HomeNachrichtTödlicher Messerangriff auf Polizist in Mannheim: Prozessbeginn

Tödlicher Messerangriff auf Polizist in Mannheim: Prozessbeginn

In Stuttgart-Stammheim hat der Prozess gegen Sulaiman A. begonnen. Ihm wird Mord am Mannheimer Polizisten Rouven Laur sowie fünffach versuchter Mord vorgeworfen.

Unter großem Medieninteresse hat der Prozess zum tödlichen Messerangriff auf dem Mannheimer Marktplatz am Oberlandesgericht (OLG) in Stuttgart-Stammheim begonnen. Die Sicherheitsvorkehrungen waren streng. Der angeklagte 26-jährige Sulaiman A. wurde am Morgen in Handschellen in den streng gesicherten Sitzungssaal 1 gebracht. Sein Gesicht bedeckte er mit einer roten Mappe aus Papier. Er verfolgte den Prozessauftakt nahezu regungslos. Der Angeklagte beantwortete auf Deutsch wenige Fragen zu seiner Person kurz und prägnant. Zu den Tatvorwürfen werde er sich nicht äußern, so seine Verteidiger zu Prozessbeginn.

Wenige Meter entfernt saßen die Mutter und die beiden Schwestern des getöteten Polizisten Rouven Laur, die beim Prozess als Nebenkläger auftreten. Die Familie verfolgte die Verlesung der Anklageschrift sehr emotional. Insbesondere den Moment der letzten Sekunden des Angriffs auf dem Mannheimer Marktplatz, die darin detailliert beschrieben sind. Der erste Prozesstag ging um die Mittagszeit zu Ende.

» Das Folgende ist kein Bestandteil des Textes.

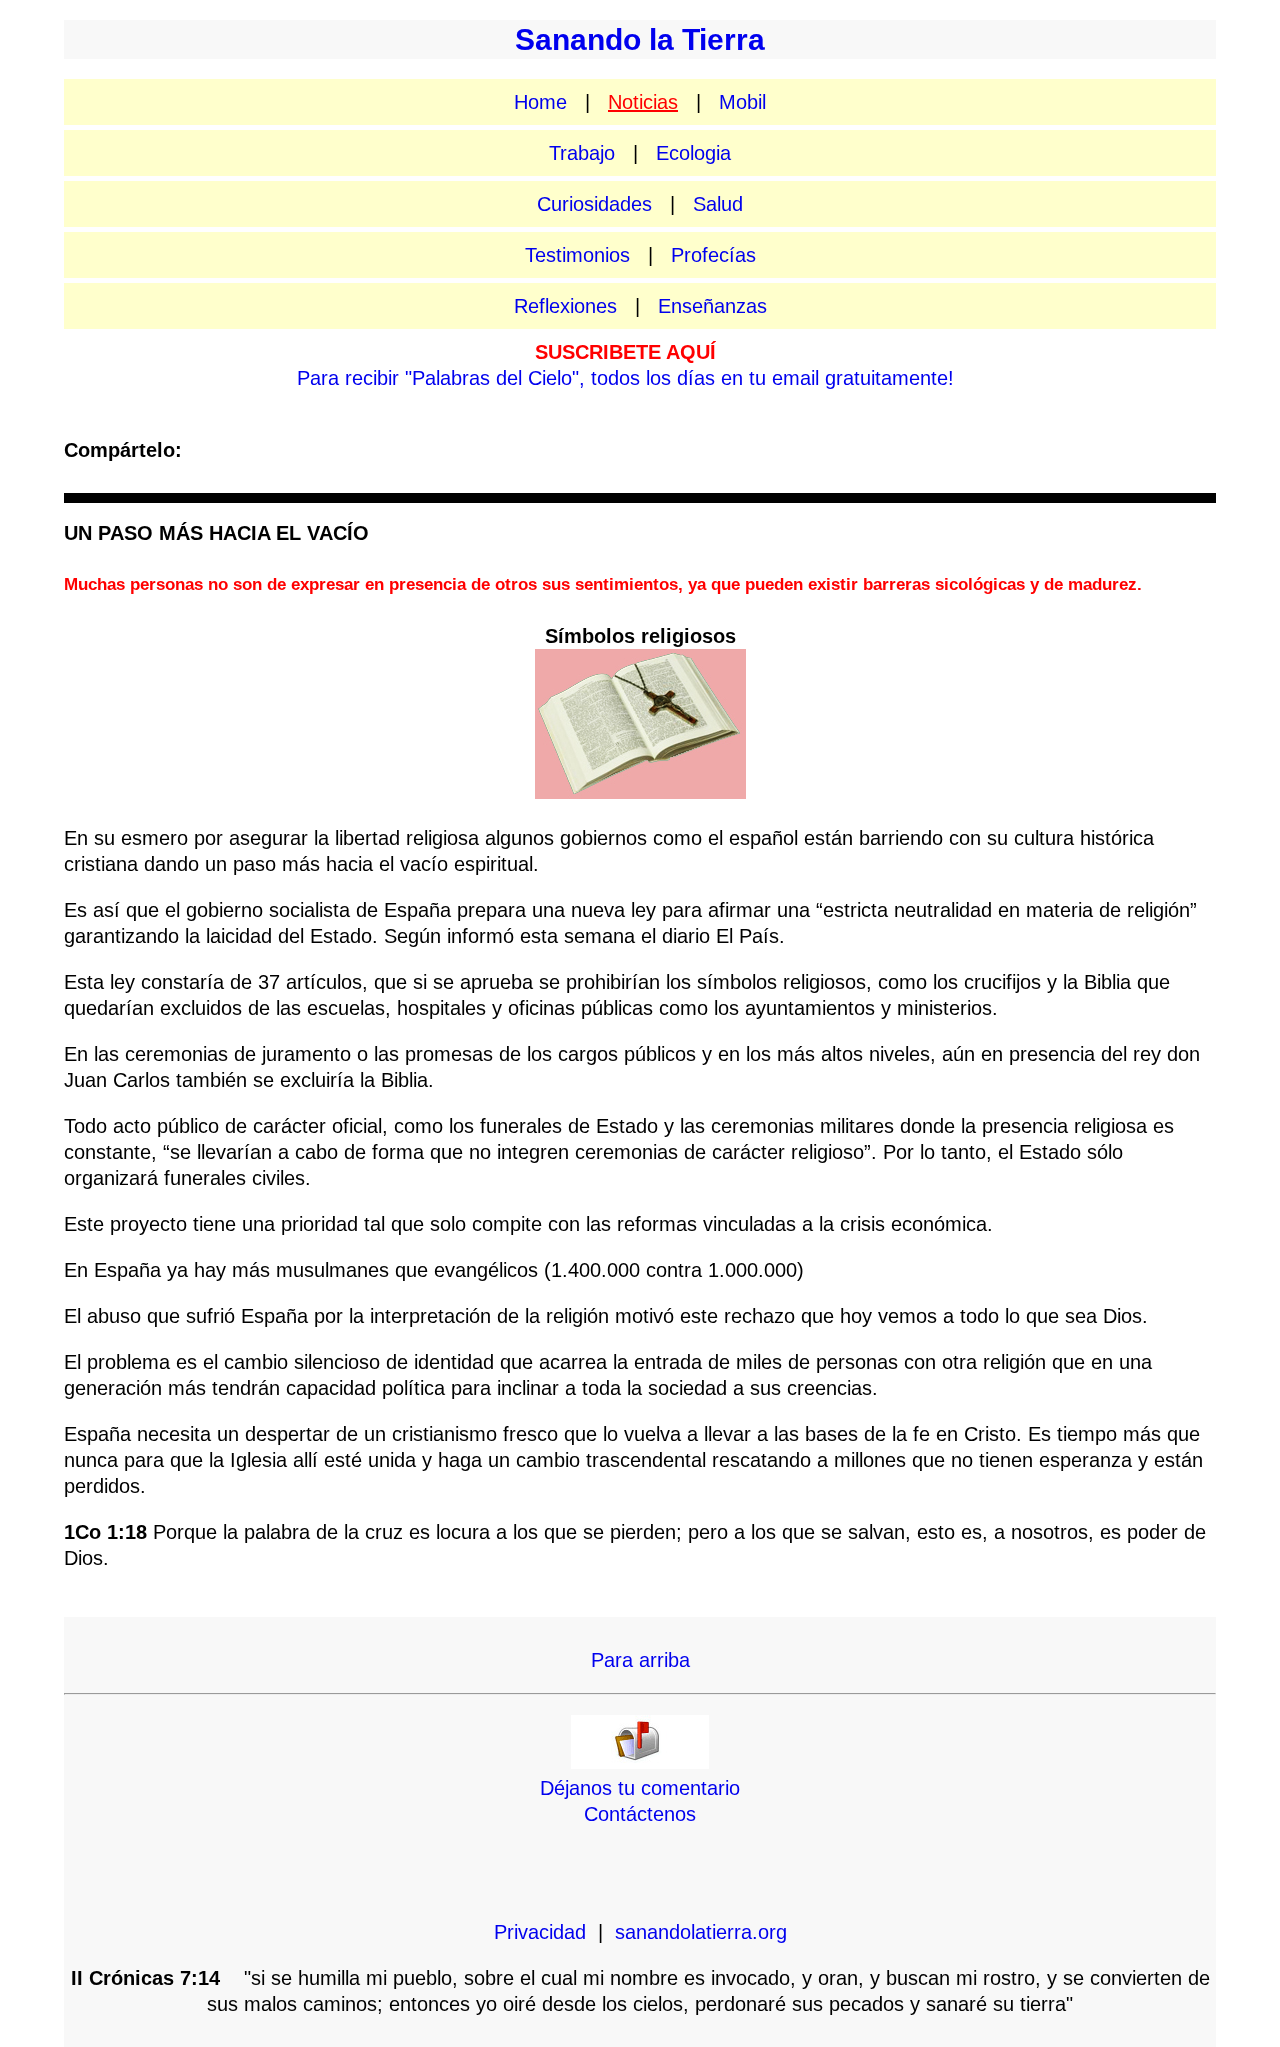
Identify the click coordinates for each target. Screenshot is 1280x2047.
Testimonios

Staatsschutzverfahren am Oberlandesgericht (OLG) Stuttgart-Stammheim

Der zum Tatzeitpunkt 25-jährige Angeklagte Sulaiman A. muss sich in einem sogenannten Staatsschutzverfahren verantworten. Es findet in einem gesicherten Gerichtssaal neben dem Gefängnis statt. Der Generalbundesanwalt hatte bereits kurz nach der Tat den Fall an sich gezogen. Die Begründung: Dessen “besondere Bedeutung.” Von Seiten des Generalbundesanwalts Jens Rommel hieß es in der Folge, Sulaiman A. habe zu massiver Gewalt gegriffen. Die Vermutung: So sollte Kritik am Islam bei einer Veranstaltung auf dem Mannheimer Marktplatz unterbunden werden.

In der Anklageschrift findet sich das wieder: So “hege der Angeklagte Sympathien für die ausländische terroristische Vereinigung ‘Islamischer Staat’ und teile deren Ideologie. Spätestens Anfang Mai 2024 habe er sich dazu entschlossen, in Deutschland einen Anschlag auf vermeintlich Ungläubige zu begehen”, heißt es. Er wird aber nicht als IS-Mitglied oder Terrorist angeklagt.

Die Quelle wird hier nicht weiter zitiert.